December 12, 2010
Ouch, this has got to hurt. Stuart Maxwell summed it up nicely when he said;
What was he referring to? The Inland Revenue Department in New Zealand dropped a bombshell today when it released the not-so-excitingly named alert RE 10/02. To extract the relevant section, the alert warns business in New Zealand that;
It is the Commissioner’s view that only business records stored in data centres physically located in New Zealand will comply with the record keeping obligations in the Inland Revenue Acts. Taxpayers are responsible for ensuring they comply with their record keeping obligations. Therefore, taxpayers using a cloud computing service will need to be satisfied that all their business records will be stored in data centres located in New Zealand
Data sovereignty, or “where my stuff actually is’, has long been the elephant in the room that no one wants to talk about. At the CloudCamp events I run all across Australasia, I’ve often said that of all the barriers that traditional vendors articulate as reasons not to move to the cloud, data sovereignty is the only one with any degree of validity. In a quick piece of damage control, Xero CEO Rod Drury posted explaining that Xero has been “working with the IRD for some time on a blanket dispensation and assisting IRD on policies around the cloud”.
I concur with Drury’s view that legislation (New Zealand’s in particular but globally in general) simply has not kept up with the realities of technology and that legislation needs to be amended to cover cloud hosting. However lobbying Government agencies, and actually effecting change are two very different things and commenters on the Xero post were quick to express concern about the IRD position;
Personally I’d be reluctant to breathe easy just yet until the IRD themselves actually say that yes, you are OK if you are using such-and-such a service
Does the government of the country where the data is stored have a right to see it without some sort of warrant/due cause process?
It’s a real issue of concern and one that, frankly, I’m surprised hasn’t been raised before.

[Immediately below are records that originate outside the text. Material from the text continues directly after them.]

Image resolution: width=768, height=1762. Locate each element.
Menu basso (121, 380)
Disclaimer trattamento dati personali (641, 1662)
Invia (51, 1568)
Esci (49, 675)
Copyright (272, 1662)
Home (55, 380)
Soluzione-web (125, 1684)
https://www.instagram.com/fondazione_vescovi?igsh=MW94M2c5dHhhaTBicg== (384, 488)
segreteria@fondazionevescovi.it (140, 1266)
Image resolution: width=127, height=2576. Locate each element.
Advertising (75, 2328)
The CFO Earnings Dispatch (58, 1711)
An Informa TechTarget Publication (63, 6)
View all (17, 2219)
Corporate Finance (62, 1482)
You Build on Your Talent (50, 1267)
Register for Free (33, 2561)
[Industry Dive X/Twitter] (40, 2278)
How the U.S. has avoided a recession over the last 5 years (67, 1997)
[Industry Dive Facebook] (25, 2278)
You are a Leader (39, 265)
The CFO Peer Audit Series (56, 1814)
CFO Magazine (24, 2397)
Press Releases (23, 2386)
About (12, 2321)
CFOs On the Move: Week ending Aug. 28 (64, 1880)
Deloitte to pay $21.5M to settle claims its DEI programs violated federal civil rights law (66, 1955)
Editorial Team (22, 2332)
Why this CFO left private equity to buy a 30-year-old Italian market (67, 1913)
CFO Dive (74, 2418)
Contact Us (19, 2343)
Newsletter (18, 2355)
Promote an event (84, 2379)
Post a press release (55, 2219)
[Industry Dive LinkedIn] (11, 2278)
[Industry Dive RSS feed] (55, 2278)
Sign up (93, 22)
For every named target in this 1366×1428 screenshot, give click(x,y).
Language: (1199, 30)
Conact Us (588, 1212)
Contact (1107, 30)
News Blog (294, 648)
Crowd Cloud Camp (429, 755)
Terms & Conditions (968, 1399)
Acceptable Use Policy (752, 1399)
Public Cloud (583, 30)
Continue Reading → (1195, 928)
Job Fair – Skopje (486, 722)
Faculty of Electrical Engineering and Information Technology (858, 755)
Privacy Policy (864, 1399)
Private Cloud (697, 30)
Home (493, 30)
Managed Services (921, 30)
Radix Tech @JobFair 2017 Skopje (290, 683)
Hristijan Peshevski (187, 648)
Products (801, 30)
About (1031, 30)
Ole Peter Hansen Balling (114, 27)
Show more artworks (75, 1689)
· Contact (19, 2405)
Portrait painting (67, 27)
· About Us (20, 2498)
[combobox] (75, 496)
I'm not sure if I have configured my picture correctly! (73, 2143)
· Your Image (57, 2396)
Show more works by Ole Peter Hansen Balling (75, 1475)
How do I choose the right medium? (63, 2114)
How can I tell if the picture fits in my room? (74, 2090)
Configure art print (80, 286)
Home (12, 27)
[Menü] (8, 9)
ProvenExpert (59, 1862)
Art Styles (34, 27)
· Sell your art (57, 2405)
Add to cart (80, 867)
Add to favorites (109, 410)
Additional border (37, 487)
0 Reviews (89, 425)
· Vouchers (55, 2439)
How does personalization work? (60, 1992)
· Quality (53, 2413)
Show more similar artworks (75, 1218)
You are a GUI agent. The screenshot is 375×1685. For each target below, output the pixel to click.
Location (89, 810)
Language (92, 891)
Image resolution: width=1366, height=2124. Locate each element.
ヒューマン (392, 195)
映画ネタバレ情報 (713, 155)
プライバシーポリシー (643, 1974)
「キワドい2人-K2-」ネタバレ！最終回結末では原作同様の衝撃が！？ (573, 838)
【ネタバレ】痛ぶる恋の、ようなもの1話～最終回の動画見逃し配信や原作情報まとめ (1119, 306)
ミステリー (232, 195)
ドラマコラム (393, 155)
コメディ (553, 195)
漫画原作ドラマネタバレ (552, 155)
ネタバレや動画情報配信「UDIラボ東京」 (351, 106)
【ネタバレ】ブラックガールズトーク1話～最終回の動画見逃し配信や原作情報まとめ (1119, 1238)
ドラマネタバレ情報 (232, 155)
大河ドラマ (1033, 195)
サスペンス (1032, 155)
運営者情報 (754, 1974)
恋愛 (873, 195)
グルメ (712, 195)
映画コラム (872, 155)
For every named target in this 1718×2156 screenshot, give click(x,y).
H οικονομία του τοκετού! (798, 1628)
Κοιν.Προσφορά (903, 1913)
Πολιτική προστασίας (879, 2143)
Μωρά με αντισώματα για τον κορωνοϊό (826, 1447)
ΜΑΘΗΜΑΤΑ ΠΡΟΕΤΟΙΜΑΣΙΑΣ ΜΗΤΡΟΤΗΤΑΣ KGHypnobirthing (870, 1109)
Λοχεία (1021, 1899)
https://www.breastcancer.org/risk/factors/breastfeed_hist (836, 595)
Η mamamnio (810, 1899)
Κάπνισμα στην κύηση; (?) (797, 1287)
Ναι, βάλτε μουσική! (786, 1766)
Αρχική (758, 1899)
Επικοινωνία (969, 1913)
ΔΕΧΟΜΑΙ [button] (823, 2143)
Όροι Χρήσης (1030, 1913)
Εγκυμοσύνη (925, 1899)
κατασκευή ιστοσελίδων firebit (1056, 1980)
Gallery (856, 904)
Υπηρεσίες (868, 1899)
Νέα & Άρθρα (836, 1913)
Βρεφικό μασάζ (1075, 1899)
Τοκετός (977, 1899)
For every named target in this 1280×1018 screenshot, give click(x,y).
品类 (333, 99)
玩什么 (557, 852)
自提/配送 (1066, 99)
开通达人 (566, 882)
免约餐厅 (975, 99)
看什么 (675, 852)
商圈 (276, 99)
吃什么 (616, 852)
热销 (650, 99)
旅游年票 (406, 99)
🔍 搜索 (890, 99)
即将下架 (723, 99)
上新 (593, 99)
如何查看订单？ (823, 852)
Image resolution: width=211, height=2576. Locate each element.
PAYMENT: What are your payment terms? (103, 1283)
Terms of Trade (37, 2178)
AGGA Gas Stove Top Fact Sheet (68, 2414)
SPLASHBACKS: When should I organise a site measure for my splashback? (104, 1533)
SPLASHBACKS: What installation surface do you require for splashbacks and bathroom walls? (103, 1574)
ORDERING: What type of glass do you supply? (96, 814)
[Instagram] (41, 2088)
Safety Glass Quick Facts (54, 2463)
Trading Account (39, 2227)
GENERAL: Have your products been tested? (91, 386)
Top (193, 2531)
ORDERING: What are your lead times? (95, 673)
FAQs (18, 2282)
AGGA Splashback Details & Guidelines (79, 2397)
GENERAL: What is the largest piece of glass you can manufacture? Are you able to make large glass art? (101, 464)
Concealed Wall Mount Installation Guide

Xero COO Alistair Grigg and Drury do a good job of fighting the fire saying;
Being hosted in the US does technically mean that a US Government agency can request access to your data with due cause. But I don’t expect you’ve got any reason to be concerned about that.
We’re very engaged with the IRD and not expecting any issues. They have been very reasonable and understand what we are doing.
Clearly, given time, legislation will be amended to reflect the realities on the ground. Until then, how much of an impact will this have on prospective customers, especially once the early adopter market has been exhausted and more mainstream customers are needed to fuel growth, remains to be seen.